Separately, Nextran highlights the plan provision that “[t]he Employer at all times retains the right to make the final determination.” (Doc. 35 at 4); (Doc. 35-1 at 100). Nextran argues this sentence resembles discretionary language found in other cases. (Doc. 35 at 4-6 (citing Langford v. UNUM Life Ins. Co. of Am., 138 Fed.Appx. 162, 164 (11th Cir. 2005))); (Doc. 56 at 24:18-25:4). In some cases, Eleventh Circuit has found discretionary authority where a plan made administrators' determinations “final and conclusive.” Kirwan, 10 F.3d at 788. At the same time, “[l]anguage requiring trustees to make a final determination of an employee's eligibility does not necessarily confer discretionary authority.” Id. at 789 (quoting Baxter v. Lynn, 886 F.2d 182, 188 (8th Cir. 1989)). Nextran's plan explains who has the right to make a final decision, but this provision does not clarify how the decision should be made (i.e., with or without interpretive discretion). See (Doc. 35-1 at 100); Kirwan, 10 F.3d at 789 (quoting Baxter, 866 F.2d at 188) (explaining that provisions simply clarifying a decisionmaker's “mandatory role in accepting or rejecting claims” do not confer discretionary authority). Absent a clear grant of discretionary authority, the plan supports de novo review.
Finally, although the additional Wrap Plan Nextran recently submitted as supplemental authority contains a clear and explicit grant of discretion, it does not change the calculus. The Wrap Plan states that “[t]he Plan Administrator . . . shall have total and complete discretionary power and authority,” including the discretion “to make factual determinations, to construe and interpret the provisions of the Plan,” and “to correct defects and resolve ambiguities.” (Doc. 57-1 at 6). Were this language in the operative group health plan, (Doc. 35-1 at 21-116); (Doc. 11-1), there would be little doubt about the standard of review. But as Plaintiffs note, the Wrap Plan's connection to the operative group health plan is tenuous. (Doc. 60 at 4-5). For starters, the health plan and the Wrap Plan have different plan or contract numbers and different effective dates. Compare (Doc. 11-1 at 5), with (Doc. 57-1 at 3). Further, the Wrap Plan does not discuss relationships exhaustively covered in the health plan, such as the presence and role of the claims administrator. See (Doc. 11-1 at 1, 80). Nor does the health plan incorporate, mention, or discuss the presence of a pre-existing Wrap Plan with additional or superseding terms, raising further doubt that the two documents are related. See generally (Doc. 11-1). Without more, the Court is not persuaded that the Wrap Plan applies in this case.
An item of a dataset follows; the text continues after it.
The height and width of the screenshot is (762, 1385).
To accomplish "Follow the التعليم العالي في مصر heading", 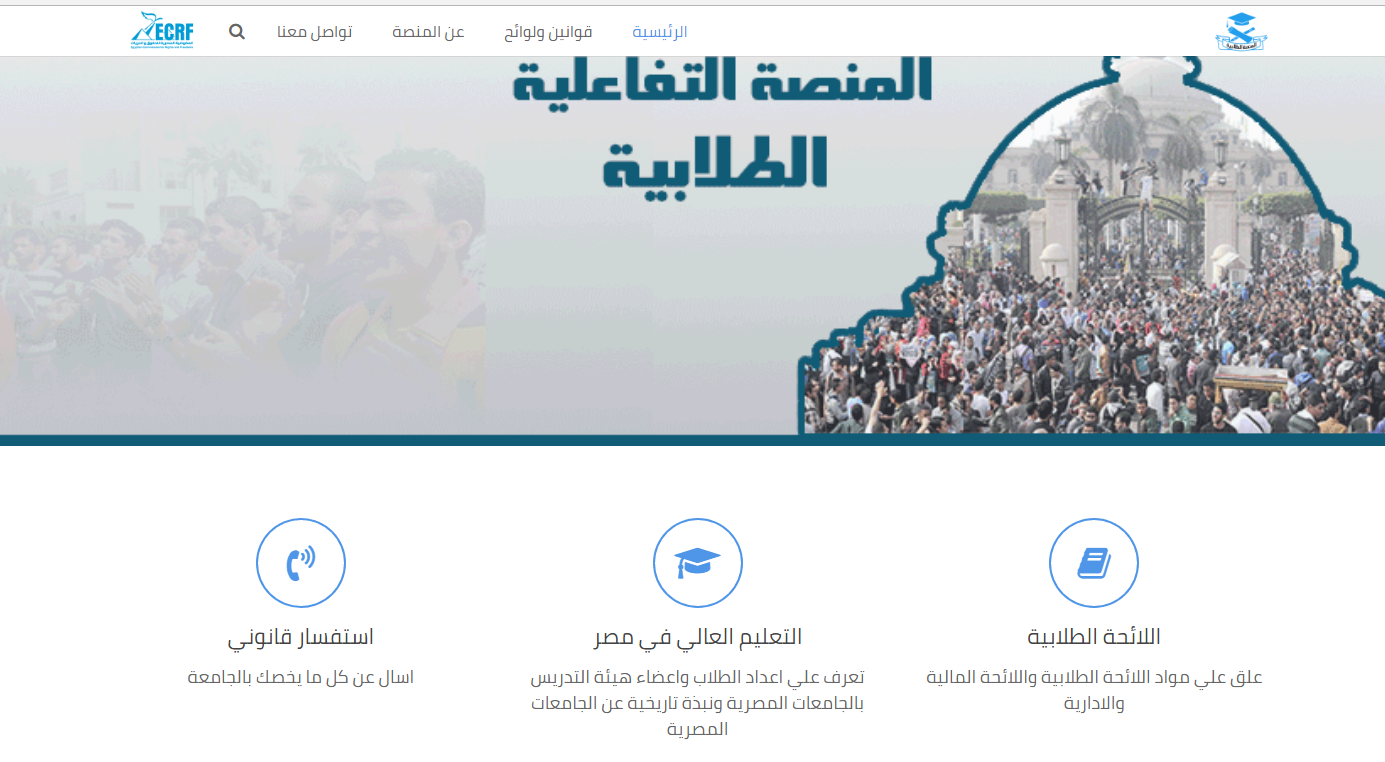I will tap(697, 637).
The Wrap Plan was disclosed more than nine months after the Court ordered briefing on the standard of review-briefing which Nextran supported with voluminous documentation. Cf. (Doc. 35-1). And it was not disclosed at the July 13, 2023 hearing on the standard of review. Nextran explains it had not received a copy of the Wrap Plan from its third party compliance consultant at the time it filed its standard of review brief. (Doc. 59 ¶ 6). But Nextran's vague assertion that it received the Wrap Plan “[s]ubsequent to the parties' briefing” does little to explain why it took so long to produce the Wrap Plan thereafter. Id. ¶ 7. The Court alternatively disregards the Wrap Plan as untimely.
Accordingly, it is hereby
This case will proceed under a de novo standard of review. The Court will separately issue a Case Management and Scheduling Order.